El huracán by James Lee Burke

El huracán by James Lee Burke

autor:James Lee Burke [Lee Burke, James]
La lengua: spa
Format: epub
Tags: Novela, Intriga, Policial
editor: ePubLibre
publicado: 2007-10-15T00:00:00+00:00


* * *

Esa noche no pude dormir. Soñé con Ronald Bledsoe, con él padre Jude LeBlanc y con la confesión de Bertrand Melancon. Soñé con el agua negra cubriendo la cabeza de Jude y con la gente atrapada en el ático, sacando los dedos por las rendijas que Jude estaba abriendo en el techo con su hacha cuando Bertrand lo atacó. Oí a aquella gente pidiendo auxilio por sus teléfonos móviles y oí el sonido de una lancha alejándose con los hermanos Melancon y los Rochon apretujados en su interior.

Yo odiaba lo que ellos le habían hecho a Jude LeBlanc y a su congregación. Personalmente me repugnaban y me producían asco. Pero no podía permitirme el lujo de odiar; ni como agente de la ley ni como alcohólico en recuperación. En Alcohólicos Anónimos enseñan que quienes más nos irritan están enfermos y que no son tan distintos de nosotros. A veces cuesta convencerse de ese precepto. Lamentablemente, a los alcohólicos en recuperación no se les permite una gran libertad de acción respecto de sus emociones. Mi pasaje favorito de Ernest Hemingway será siempre aquel de Muerte en la tarde, en el que sugiere que los males del mundo podrían arreglarse abriendo una temporada de caza de tres días sobre los seres humanos. La parte donde especifica que el primer grupo que él eliminaría sería el de los policías, dondequiera que estuviesen, es menos alentadora.

Fui a la cocina y bebí un vaso de leche en medio de la oscuridad. A la luz de la luna, los robles tenían un color verde negruzco. El bayou estaba henchido y sus aguas amarillentas, a causa de las ingentes precipitaciones de las últimas semanas. Intenté ordenar las imágenes de mis pesadillas, meterlas en compartimentos, para poder extirpármelas. Pero una parte de ellas nunca desaparecía: Bertrand Melancon. No sólo continuaba llamándome para justificar o acaso expiar sus pecados, sino que seguía rondando por la zona. Esto último no tenía ningún sentido.

El botín de Kovick habría sido el sueño erótico de cualquier ladrón. ¿Estaba Bertrand tan apegado a su hermano Eddy como para seguir huyendo de un centro de acogida a otro, de ratonera en ratonera, con la vana esperanza de sacar a su hermano del hospital y cuidar de él pese a que, a todos los efectos, su cerebro estaba ya tan inánime como su cuerpo?

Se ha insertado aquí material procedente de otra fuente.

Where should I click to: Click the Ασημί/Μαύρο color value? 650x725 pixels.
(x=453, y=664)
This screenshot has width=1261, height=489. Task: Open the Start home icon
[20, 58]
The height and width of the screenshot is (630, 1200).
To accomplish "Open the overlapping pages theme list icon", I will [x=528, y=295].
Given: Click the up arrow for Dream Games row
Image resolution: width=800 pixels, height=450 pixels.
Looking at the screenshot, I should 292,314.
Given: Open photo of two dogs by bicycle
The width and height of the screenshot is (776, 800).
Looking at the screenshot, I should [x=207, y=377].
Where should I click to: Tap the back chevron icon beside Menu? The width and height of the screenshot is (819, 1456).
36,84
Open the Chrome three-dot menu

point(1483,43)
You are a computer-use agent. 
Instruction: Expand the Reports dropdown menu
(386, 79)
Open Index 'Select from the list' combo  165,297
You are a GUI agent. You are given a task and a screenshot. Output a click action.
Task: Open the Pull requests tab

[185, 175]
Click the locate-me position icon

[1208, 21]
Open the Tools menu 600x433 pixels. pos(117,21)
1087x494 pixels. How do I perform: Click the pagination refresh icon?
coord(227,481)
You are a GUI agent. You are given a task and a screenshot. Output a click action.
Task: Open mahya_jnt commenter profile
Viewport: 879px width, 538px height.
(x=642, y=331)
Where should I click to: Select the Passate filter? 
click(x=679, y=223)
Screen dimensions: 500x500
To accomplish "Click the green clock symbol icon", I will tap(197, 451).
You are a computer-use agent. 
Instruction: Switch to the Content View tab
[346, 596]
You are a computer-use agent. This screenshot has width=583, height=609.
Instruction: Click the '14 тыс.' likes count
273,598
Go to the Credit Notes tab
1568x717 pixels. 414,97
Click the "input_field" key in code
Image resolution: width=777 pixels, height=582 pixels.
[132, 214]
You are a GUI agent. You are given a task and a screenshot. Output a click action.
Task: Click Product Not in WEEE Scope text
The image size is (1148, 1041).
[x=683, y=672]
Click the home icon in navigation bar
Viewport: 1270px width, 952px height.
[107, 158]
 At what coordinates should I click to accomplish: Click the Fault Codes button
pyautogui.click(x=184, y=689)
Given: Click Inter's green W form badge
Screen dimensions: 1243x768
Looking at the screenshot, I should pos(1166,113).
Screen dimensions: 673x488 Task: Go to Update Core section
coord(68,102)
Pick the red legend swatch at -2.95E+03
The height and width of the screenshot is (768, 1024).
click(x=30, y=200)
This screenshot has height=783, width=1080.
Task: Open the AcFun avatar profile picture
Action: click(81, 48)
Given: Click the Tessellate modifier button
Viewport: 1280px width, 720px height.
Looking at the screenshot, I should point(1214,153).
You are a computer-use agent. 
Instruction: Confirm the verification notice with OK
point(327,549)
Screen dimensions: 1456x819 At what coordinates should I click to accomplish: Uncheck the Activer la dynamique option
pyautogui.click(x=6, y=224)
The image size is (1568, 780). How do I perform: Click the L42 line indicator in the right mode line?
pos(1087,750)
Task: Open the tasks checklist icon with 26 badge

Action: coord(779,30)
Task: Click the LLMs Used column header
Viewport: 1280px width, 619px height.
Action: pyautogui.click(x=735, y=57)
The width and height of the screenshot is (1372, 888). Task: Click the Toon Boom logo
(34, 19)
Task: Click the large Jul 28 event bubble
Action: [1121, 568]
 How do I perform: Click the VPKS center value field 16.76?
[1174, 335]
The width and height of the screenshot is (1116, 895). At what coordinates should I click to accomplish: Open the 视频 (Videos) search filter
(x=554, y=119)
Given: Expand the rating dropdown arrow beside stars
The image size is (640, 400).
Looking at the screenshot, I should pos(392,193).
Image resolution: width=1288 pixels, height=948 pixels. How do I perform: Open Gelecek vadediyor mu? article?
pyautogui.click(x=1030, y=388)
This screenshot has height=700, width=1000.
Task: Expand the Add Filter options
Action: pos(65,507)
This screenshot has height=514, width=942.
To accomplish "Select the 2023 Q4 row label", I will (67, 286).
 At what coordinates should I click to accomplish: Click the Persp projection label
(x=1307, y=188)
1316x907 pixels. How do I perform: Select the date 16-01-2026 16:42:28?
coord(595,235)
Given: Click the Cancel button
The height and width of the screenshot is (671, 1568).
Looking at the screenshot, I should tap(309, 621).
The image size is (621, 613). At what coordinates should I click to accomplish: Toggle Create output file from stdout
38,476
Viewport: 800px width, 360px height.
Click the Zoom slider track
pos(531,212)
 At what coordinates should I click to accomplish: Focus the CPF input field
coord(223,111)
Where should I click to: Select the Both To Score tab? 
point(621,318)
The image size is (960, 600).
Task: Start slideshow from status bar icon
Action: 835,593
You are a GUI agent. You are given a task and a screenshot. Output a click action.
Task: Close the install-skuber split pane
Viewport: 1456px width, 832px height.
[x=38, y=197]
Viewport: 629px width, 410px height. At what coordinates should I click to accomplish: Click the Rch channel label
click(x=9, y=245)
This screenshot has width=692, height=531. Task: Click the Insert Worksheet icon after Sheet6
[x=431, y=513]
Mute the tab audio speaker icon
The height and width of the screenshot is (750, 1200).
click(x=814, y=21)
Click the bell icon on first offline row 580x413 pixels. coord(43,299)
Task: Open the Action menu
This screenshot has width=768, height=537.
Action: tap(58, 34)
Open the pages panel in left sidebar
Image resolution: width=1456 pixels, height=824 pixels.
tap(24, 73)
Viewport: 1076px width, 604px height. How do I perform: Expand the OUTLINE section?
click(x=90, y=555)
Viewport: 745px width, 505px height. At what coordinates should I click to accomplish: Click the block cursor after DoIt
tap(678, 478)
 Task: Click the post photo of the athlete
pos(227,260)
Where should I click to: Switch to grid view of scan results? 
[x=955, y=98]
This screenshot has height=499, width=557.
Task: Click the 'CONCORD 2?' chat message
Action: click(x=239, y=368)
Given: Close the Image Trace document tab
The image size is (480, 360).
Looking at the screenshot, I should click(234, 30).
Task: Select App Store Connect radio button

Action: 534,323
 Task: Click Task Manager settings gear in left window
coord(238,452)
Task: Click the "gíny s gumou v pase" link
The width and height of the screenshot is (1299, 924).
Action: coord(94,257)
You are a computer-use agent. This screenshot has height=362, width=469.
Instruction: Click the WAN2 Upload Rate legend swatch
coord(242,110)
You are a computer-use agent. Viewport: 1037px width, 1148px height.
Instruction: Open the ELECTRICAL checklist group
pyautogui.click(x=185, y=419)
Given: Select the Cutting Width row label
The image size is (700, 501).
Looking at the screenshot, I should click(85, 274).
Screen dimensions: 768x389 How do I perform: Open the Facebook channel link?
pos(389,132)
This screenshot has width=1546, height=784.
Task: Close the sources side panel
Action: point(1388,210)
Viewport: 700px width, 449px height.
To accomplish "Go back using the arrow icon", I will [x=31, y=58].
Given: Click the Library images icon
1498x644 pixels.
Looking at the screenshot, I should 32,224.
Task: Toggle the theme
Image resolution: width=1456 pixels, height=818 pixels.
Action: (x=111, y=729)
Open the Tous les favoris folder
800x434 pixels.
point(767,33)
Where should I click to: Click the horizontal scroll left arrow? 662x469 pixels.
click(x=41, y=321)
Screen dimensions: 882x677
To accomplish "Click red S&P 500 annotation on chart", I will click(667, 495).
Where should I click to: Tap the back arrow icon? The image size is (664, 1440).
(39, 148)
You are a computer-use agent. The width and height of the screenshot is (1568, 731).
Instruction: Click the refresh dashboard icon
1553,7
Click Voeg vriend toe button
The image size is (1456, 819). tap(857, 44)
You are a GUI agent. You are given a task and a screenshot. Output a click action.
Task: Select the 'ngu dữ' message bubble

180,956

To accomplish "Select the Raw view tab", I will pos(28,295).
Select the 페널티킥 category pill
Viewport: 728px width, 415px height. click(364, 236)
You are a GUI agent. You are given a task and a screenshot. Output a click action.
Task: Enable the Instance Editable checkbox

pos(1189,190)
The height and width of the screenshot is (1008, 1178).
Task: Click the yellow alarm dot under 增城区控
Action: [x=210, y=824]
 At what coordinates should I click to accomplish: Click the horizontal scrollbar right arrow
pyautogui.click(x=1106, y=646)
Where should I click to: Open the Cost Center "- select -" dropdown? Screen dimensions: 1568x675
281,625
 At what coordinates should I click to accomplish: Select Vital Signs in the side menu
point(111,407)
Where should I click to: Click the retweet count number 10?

¿Por qué Bertrand no desaparecía en la vastedad urbana de Los Ángeles y volvía a empezar de cero? La gente lo hace todos los días. Allí podría vender los diamantes de sangre y luego blanquear el dinero obtenido en Las Vegas o en Reno. A no ser que no tuviera en su poder ni una cosa ni la otra.

Clete y su amiga habían encontrado más de diecisiete de los grandes en dinero falsificado, que probablemente había llegado a sus manos flotando desde el garaje del callejón. El resto quizá fue a parar a las alcantarillas, los setos, los parterres, y fue recogido por vecinos que no se molestaron en informar del hallazgo al DPNO.